L’aver abbattuto la rudimentale costruzione in legno e paglia ha rappresentato un duplice affronto per i dogon, gelosi custodi della loro cultura: da un lato si profanava un luogo sacro alla memoria, dall’altro, si colpiva la sede per eccellenza della giustizia animista, come spiega Marcello Monteleone, magistrato e studioso del processo penale tradizionale, concepito da tale etnia. 
La giustizia presso i dogon
Sebbene il diritto penale sia ormai una prerogativa dello stato inteso in senso moderno, il sistema di giustizia elaborato dai dogon – col suo rimando a rigorosi criteri di ricerca delle prove, di garanzie per le parti in causa e di pubblicità  delle sentenze – offre un insegnamento capitale, la cui validità  trascende il quadro locale. Tale modello giuridico sottolinea infatti l’importanza di una giustizia che deve avere un carattere di riconciliazione, dove il perdono – che il colpevole invoca alla sua vittima o alla famiglia di questa – è un passaggio essenziale per conseguire la pace, al di fuori del semplice risarcimento del danno o della punizione comunque inflitta.

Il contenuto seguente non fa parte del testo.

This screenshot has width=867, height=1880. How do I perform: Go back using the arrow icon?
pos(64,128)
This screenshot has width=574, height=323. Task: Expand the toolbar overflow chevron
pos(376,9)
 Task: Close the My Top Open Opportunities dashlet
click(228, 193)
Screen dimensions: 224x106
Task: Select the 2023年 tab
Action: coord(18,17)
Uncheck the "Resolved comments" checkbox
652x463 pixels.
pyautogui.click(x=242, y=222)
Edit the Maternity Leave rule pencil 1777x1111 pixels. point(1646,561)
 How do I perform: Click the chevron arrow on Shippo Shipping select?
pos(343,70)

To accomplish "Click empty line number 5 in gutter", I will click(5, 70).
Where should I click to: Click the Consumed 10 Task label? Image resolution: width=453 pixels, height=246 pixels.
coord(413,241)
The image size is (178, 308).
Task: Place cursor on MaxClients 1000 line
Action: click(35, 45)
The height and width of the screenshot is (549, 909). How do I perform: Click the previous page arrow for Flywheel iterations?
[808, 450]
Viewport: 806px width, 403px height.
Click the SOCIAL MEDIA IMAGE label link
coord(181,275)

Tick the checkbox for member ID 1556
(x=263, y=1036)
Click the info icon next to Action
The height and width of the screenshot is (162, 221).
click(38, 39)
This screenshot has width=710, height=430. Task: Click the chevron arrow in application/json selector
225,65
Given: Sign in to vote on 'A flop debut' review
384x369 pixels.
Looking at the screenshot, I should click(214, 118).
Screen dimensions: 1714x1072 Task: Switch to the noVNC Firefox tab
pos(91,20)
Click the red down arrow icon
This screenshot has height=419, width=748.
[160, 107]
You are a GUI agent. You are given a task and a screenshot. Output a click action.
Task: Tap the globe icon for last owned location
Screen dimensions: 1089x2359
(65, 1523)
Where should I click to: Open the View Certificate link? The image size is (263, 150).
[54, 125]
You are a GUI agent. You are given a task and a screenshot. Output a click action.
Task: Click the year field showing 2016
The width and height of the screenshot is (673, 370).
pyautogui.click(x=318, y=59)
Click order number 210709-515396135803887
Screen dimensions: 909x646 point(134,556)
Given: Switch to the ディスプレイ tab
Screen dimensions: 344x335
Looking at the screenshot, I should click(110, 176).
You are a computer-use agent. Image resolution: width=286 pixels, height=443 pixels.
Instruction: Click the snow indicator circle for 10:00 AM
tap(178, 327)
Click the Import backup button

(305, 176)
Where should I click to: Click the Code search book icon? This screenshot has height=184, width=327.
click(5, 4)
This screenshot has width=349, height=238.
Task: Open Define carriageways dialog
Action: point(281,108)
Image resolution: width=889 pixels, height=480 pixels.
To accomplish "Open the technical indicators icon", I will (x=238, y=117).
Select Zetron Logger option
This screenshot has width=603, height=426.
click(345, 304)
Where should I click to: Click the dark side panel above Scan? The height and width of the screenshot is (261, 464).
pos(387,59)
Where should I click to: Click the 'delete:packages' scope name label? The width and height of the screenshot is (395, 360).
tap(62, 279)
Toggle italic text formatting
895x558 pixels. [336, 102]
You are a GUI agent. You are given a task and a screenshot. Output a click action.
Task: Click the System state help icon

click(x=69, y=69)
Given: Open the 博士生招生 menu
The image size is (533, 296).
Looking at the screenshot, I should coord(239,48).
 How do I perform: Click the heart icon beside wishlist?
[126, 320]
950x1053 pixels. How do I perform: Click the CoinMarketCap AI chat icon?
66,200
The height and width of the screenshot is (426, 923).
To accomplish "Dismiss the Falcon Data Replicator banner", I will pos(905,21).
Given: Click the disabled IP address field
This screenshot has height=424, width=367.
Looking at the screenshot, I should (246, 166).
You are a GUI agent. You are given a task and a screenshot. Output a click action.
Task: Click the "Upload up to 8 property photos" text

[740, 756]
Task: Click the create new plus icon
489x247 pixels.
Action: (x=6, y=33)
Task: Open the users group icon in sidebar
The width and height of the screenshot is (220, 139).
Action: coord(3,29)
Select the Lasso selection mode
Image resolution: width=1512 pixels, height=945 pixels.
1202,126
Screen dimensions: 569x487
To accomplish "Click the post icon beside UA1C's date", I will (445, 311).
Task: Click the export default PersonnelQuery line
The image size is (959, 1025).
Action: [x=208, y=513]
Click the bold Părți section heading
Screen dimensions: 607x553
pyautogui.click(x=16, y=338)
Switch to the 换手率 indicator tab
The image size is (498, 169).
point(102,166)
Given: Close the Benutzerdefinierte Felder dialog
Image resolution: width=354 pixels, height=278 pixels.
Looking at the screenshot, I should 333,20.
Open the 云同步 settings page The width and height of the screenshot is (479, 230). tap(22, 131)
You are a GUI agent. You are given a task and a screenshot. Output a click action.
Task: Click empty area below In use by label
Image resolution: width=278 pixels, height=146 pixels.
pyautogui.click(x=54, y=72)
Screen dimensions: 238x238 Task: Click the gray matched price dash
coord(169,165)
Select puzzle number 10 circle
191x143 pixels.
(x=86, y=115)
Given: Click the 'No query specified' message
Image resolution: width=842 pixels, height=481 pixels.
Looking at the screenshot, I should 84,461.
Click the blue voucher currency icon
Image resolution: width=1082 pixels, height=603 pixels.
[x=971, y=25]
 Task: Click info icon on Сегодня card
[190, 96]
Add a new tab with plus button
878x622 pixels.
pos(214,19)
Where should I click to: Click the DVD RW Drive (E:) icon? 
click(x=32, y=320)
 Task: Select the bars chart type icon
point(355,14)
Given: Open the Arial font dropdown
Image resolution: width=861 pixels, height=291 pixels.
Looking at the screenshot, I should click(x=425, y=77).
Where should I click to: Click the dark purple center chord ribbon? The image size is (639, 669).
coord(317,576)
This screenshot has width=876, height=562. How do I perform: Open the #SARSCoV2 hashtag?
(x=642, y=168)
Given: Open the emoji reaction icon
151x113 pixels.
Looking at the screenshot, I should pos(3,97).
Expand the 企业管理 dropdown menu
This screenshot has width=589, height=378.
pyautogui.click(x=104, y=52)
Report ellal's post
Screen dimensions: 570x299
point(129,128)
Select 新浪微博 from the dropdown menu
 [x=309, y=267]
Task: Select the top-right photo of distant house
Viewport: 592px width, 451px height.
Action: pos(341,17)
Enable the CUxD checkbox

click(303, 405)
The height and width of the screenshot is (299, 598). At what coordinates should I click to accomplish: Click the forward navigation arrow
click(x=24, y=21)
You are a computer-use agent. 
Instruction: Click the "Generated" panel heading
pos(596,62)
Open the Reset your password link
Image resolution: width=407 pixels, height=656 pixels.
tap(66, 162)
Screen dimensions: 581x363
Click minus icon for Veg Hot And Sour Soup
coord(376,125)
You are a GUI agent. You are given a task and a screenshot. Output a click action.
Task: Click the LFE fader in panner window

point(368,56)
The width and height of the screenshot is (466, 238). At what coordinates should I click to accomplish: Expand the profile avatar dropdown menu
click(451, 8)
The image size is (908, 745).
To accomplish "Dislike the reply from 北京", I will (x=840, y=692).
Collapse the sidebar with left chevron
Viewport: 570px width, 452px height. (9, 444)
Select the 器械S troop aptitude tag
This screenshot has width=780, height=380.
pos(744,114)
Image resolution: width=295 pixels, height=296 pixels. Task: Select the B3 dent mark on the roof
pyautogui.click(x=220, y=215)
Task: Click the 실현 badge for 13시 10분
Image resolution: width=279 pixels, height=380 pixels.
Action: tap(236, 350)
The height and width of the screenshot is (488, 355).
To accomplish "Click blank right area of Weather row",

Con tutto ciò, non s’intende promuovere un discorso volto ad esaltare in maniera acritica i valori tradizionali, lo sostiene Alberto Rovelli, missionario dei Padri Bianchi in Mali, il quale spiega come il patrimonio ereditato dagli antenati vada coniugato con le esigenze della modernità , in caso contrario, è la sopraffazione dell’uno sull’altro a prevalere, col rischio che le tenebre finiscano per dominare sulla luce. Ecco il messaggio trasmesso da tante maschere e statue africane. 
Da epoche immemori, le opere d’arte del continente, in Mali e altrove, corrispondono ad oggetti cultuali, il cui significato simbolico trascende l’aspetto estetico; si tratta di strumenti per comunicare con l’universo degli spiriti e degli antenati, figure alle quali si rende omaggio con libagioni ripetute che, poco a poco, ricoprono le statue stesse di una sottile patina composta da materiale eterogeneo (Giovanni Incorpora).
Certo, i problemi del Mali possono sembrare lontani, ma – come rileva la psicopedagogista Rita Finco – non appartengono a un continente destinato a rimanerci estraneo: le migrazioni, la cui causa raramente si restringe a fattori economici, portano da noi, nelle nostre città , i protagonisti e le vittime di tali vicende, col loro retaggio di sofferenza. Come accoglierli, se ne ignoriamo la storia?